====== INPUT RECORDS
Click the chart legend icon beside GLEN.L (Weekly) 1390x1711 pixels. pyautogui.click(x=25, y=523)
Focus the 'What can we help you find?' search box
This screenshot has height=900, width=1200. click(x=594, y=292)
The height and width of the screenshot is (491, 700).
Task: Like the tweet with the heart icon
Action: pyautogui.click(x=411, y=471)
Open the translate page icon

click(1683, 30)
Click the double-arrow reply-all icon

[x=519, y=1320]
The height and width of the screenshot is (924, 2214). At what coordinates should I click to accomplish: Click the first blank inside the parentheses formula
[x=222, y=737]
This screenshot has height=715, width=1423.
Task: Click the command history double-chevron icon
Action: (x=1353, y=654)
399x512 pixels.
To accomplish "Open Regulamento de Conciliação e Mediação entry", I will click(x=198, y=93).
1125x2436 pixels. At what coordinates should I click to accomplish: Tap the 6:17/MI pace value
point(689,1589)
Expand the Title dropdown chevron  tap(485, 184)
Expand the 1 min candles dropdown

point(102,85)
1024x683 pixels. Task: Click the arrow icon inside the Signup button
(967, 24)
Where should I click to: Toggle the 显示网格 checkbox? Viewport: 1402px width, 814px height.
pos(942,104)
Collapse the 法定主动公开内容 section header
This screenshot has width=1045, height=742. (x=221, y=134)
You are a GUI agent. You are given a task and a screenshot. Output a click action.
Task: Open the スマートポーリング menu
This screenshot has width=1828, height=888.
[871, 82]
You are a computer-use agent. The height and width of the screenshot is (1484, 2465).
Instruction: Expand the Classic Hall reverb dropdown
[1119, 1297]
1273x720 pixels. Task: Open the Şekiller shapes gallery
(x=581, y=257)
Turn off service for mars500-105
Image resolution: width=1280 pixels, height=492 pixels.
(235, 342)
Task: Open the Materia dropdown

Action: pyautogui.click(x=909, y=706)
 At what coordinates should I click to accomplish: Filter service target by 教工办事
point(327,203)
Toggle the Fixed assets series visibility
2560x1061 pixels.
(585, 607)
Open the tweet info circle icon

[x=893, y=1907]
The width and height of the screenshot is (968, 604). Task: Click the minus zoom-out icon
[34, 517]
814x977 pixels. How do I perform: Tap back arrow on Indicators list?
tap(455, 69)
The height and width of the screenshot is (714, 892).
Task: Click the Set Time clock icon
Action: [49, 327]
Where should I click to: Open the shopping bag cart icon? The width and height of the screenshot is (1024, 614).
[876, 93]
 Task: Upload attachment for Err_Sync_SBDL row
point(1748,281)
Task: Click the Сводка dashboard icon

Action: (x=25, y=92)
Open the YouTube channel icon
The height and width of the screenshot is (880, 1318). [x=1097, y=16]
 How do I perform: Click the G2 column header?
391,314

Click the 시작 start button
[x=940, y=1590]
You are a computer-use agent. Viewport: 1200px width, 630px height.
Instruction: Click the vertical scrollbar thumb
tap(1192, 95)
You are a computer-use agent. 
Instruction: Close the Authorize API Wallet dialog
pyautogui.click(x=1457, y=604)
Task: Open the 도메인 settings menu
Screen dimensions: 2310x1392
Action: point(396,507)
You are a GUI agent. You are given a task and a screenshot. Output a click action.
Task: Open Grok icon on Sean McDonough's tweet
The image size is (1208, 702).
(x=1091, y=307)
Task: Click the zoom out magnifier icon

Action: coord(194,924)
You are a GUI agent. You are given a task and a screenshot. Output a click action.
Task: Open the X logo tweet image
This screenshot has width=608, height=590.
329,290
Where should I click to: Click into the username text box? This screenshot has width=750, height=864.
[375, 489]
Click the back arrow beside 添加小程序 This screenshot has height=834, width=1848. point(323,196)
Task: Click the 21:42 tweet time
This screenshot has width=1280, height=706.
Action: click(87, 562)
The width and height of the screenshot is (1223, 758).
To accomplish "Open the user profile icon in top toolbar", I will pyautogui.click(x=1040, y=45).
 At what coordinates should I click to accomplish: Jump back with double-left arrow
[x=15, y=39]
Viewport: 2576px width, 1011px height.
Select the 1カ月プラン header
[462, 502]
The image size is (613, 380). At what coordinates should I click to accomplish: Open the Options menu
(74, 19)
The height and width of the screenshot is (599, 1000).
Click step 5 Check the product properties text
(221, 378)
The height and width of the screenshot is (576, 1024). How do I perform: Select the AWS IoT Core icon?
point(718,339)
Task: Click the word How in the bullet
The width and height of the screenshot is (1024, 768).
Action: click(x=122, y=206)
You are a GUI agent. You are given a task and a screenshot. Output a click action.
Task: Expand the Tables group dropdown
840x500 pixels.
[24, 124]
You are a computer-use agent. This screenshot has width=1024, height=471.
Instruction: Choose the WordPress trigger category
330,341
============
[EXERCISE] Render every nonblank line of the data above as a Markdown table with two columns, Number and Line, numbering the rows in order.

[EXERCISE RESPONSE]
| Number | Line |
|---|---|
| 1 | Click the chart legend icon beside GLEN.L (Weekly) 1390x1711 pixels. pyautogui.click(x=25, y=523) |
| 2 | Focus the 'What can we help you find?' search box |
| 3 | This screenshot has height=900, width=1200. click(x=594, y=292) |
| 4 | The height and width of the screenshot is (491, 700). |
| 5 | Task: Like the tweet with the heart icon |
| 6 | Action: pyautogui.click(x=411, y=471) |
| 7 | Open the translate page icon |
| 8 | click(1683, 30) |
| 9 | Click the double-arrow reply-all icon |
| 10 | [x=519, y=1320] |
| 11 | The height and width of the screenshot is (924, 2214). At what coordinates should I click to accomplish: Click the first blank inside the parentheses formula |
| 12 | [x=222, y=737] |
| 13 | This screenshot has height=715, width=1423. |
| 14 | Task: Click the command history double-chevron icon |
| 15 | Action: (x=1353, y=654) |
| 16 | 399x512 pixels. |
| 17 | To accomplish "Open Regulamento de Conciliação e Mediação entry", I will click(x=198, y=93). |
| 18 | 1125x2436 pixels. At what coordinates should I click to accomplish: Tap the 6:17/MI pace value |
| 19 | point(689,1589) |
| 20 | Expand the Title dropdown chevron  tap(485, 184) |
| 21 | Expand the 1 min candles dropdown |
| 22 | point(102,85) |
| 23 | 1024x683 pixels. Task: Click the arrow icon inside the Signup button |
| 24 | (967, 24) |
| 25 | Where should I click to: Toggle the 显示网格 checkbox? Viewport: 1402px width, 814px height. |
| 26 | pos(942,104) |
| 27 | Collapse the 法定主动公开内容 section header |
| 28 | This screenshot has width=1045, height=742. (x=221, y=134) |
| 29 | You are a GUI agent. You are given a task and a screenshot. Output a click action. |
| 30 | Task: Open the スマートポーリング menu |
| 31 | This screenshot has width=1828, height=888. |
| 32 | [871, 82] |
| 33 | You are a computer-use agent. The height and width of the screenshot is (1484, 2465). |
| 34 | Instruction: Expand the Classic Hall reverb dropdown |
| 35 | [1119, 1297] |
| 36 | 1273x720 pixels. Task: Open the Şekiller shapes gallery |
| 37 | (x=581, y=257) |
| 38 | Turn off service for mars500-105 |
| 39 | Image resolution: width=1280 pixels, height=492 pixels. |
| 40 | (235, 342) |
| 41 | Task: Open the Materia dropdown |
| 42 | Action: pyautogui.click(x=909, y=706) |
| 43 |  At what coordinates should I click to accomplish: Filter service target by 教工办事 |
| 44 | point(327,203) |
| 45 | Toggle the Fixed assets series visibility |
| 46 | 2560x1061 pixels. |
| 47 | (585, 607) |
| 48 | Open the tweet info circle icon |
| 49 | [x=893, y=1907] |
| 50 | The width and height of the screenshot is (968, 604). Task: Click the minus zoom-out icon |
| 51 | [34, 517] |
| 52 | 814x977 pixels. How do I perform: Tap back arrow on Indicators list? |
| 53 | tap(455, 69) |
| 54 | The height and width of the screenshot is (714, 892). |
| 55 | Task: Click the Set Time clock icon |
| 56 | Action: [49, 327] |
| 57 | Where should I click to: Open the shopping bag cart icon? The width and height of the screenshot is (1024, 614). |
| 58 | [876, 93] |
| 59 |  Task: Upload attachment for Err_Sync_SBDL row |
| 60 | point(1748,281) |
| 61 | Task: Click the Сводка dashboard icon |
| 62 | Action: (x=25, y=92) |
| 63 | Open the YouTube channel icon |
| 64 | The height and width of the screenshot is (880, 1318). [x=1097, y=16] |
| 65 |  How do I perform: Click the G2 column header? |
| 66 | 391,314 |
| 67 | Click the 시작 start button |
| 68 | [x=940, y=1590] |
| 69 | You are a computer-use agent. Viewport: 1200px width, 630px height. |
| 70 | Instruction: Click the vertical scrollbar thumb |
| 71 | tap(1192, 95) |
| 72 | You are a computer-use agent.  |
| 73 | Instruction: Close the Authorize API Wallet dialog |
| 74 | pyautogui.click(x=1457, y=604) |
| 75 | Task: Open the 도메인 settings menu |
| 76 | Screen dimensions: 2310x1392 |
| 77 | Action: point(396,507) |
| 78 | You are a GUI agent. You are given a task and a screenshot. Output a click action. |
| 79 | Task: Open Grok icon on Sean McDonough's tweet |
| 80 | The image size is (1208, 702). |
| 81 | (x=1091, y=307) |
| 82 | Task: Click the zoom out magnifier icon |
| 83 | Action: coord(194,924) |
| 84 | You are a GUI agent. You are given a task and a screenshot. Output a click action. |
| 85 | Task: Open the X logo tweet image |
| 86 | This screenshot has width=608, height=590. |
| 87 | 329,290 |
| 88 | Where should I click to: Click into the username text box? This screenshot has width=750, height=864. |
| 89 | [375, 489] |
| 90 | Click the back arrow beside 添加小程序 This screenshot has height=834, width=1848. point(323,196) |
| 91 | Task: Click the 21:42 tweet time |
| 92 | This screenshot has width=1280, height=706. |
| 93 | Action: click(87, 562) |
| 94 | The width and height of the screenshot is (1223, 758). |
| 95 | To accomplish "Open the user profile icon in top toolbar", I will pyautogui.click(x=1040, y=45). |
| 96 |  At what coordinates should I click to accomplish: Jump back with double-left arrow |
| 97 | [x=15, y=39] |
| 98 | Viewport: 2576px width, 1011px height. |
| 99 | Select the 1カ月プラン header |
| 100 | [462, 502] |
| 101 | The image size is (613, 380). At what coordinates should I click to accomplish: Open the Options menu |
| 102 | (74, 19) |
| 103 | The height and width of the screenshot is (599, 1000). |
| 104 | Click step 5 Check the product properties text |
| 105 | (221, 378) |
| 106 | The height and width of the screenshot is (576, 1024). How do I perform: Select the AWS IoT Core icon? |
| 107 | point(718,339) |
| 108 | Task: Click the word How in the bullet |
| 109 | The width and height of the screenshot is (1024, 768). |
| 110 | Action: click(x=122, y=206) |
| 111 | You are a GUI agent. You are given a task and a screenshot. Output a click action. |
| 112 | Task: Expand the Tables group dropdown |
| 113 | 840x500 pixels. |
| 114 | [24, 124] |
| 115 | You are a computer-use agent. This screenshot has width=1024, height=471. |
| 116 | Instruction: Choose the WordPress trigger category |
| 117 | 330,341 |